Stories

 
It’s not good.
 
I’m working so hard to forget.
I don’t know what to think or how to think, and I think I’m starting to lose it.

 
At least when I’m going out or not eating or sleeping I have control again. I choose to drink. I need other things to think about. I can’t think about Joe. I don’t know how to think about Joe.
I don’t forget him, but I have a hard time remembering him.
It feels like so long ago since everything.
 
Maybe I’ve been forgetting all along. Maybe I’ve been shutting out my memories. Maybe I was shutting out the past so the present wasn’t as painful. It was painful enough.
 
It was terrible. I think it was terrible.

 
I think I handled it well.
I think I processed it as I went and accepted it along the way.
 
But now I’m spinning.
I can feel it. I feel the knots in my stomach. I feel the tears wishing they could drop from my eyes. I can feel my hands beginning to shake. I can feel myself falling apart.
 
I can feel myself wanting to fall apart. It’s not happening, though.
I think I’m still trying to control things.

 
I am mostly happy.
I am happy for Joe. I know Heaven is better than Earth. I know he is healed. Finally.
 
I am happy for me.
No, I don’t think I am happy for me.
If I were honest, I am sad for me.
But I don’t know how to be sad.
 
I am fighting bitterness, because I want to be better.
I can’t get bitter. I can’t.
I have been there before, and it certainly didn’t make me happy.
 
Life is not all about being happy.
It’s not. More accurately, it’s about being content.
And being content – well, that’s a choice.

 

Fortunately, I tell myself stories. I always have.

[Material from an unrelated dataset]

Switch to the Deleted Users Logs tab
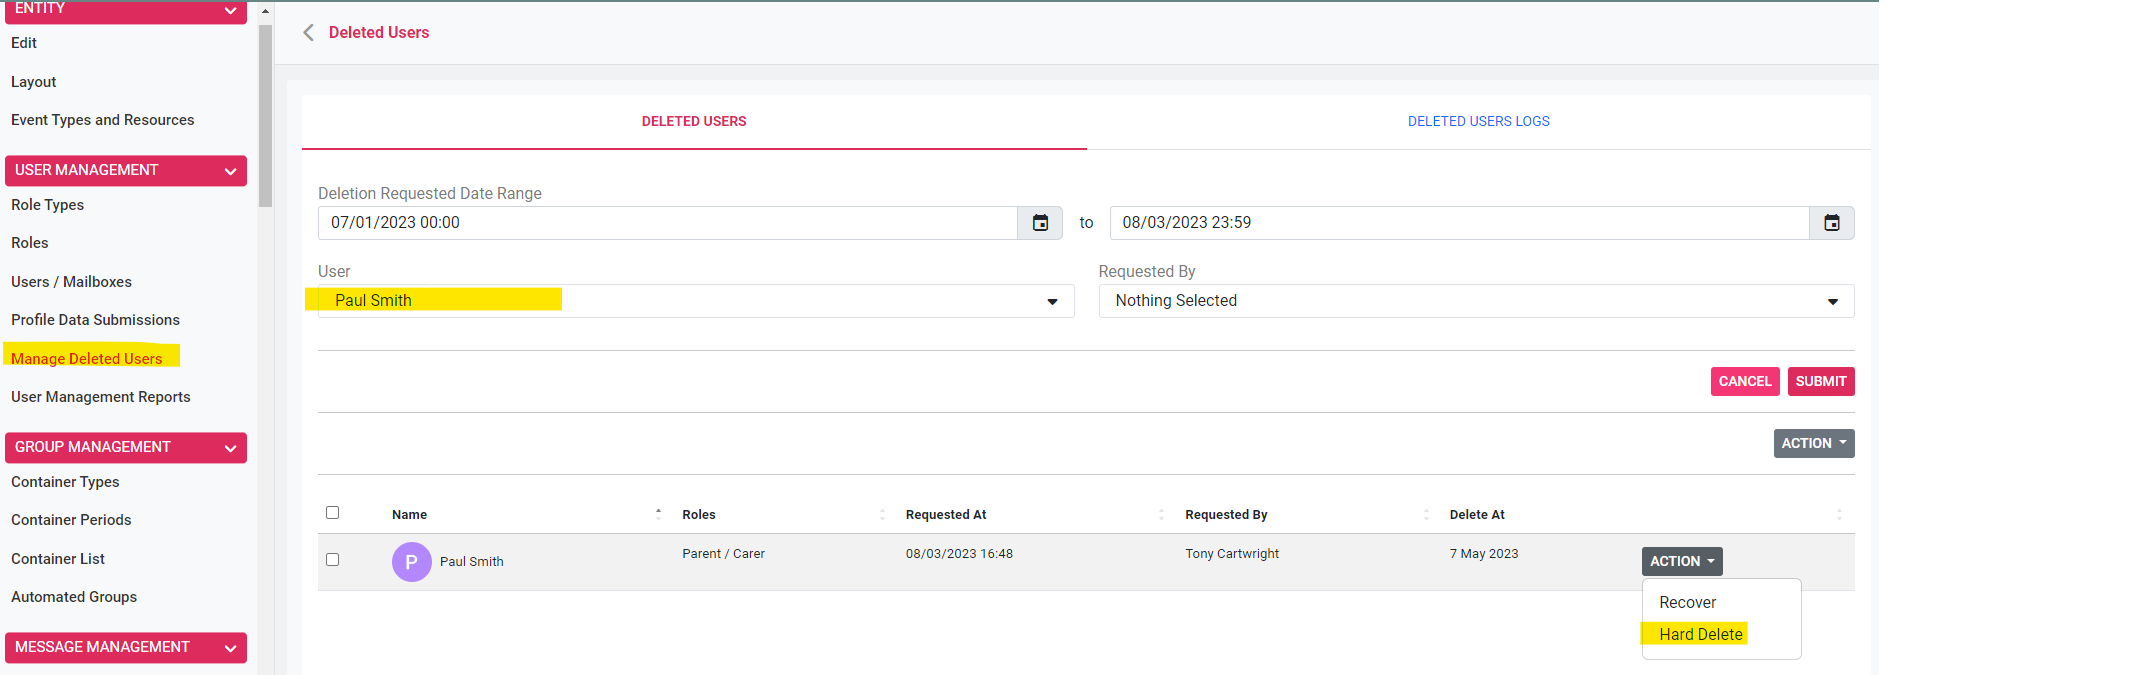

I’m really good at telling myself stories.
So even now, I tell myself stories. I tell myself that God has a plan. I tell myself it will work out. I tell myself everything will be okay.
 
I tell myself everything but the truth.
 
But then I realize that it is the Truth. So I tell myself the story again.

 

I wish I could tell myself sad stories.

 

Penned: April 1, 2012. Shared: August 30, 2012.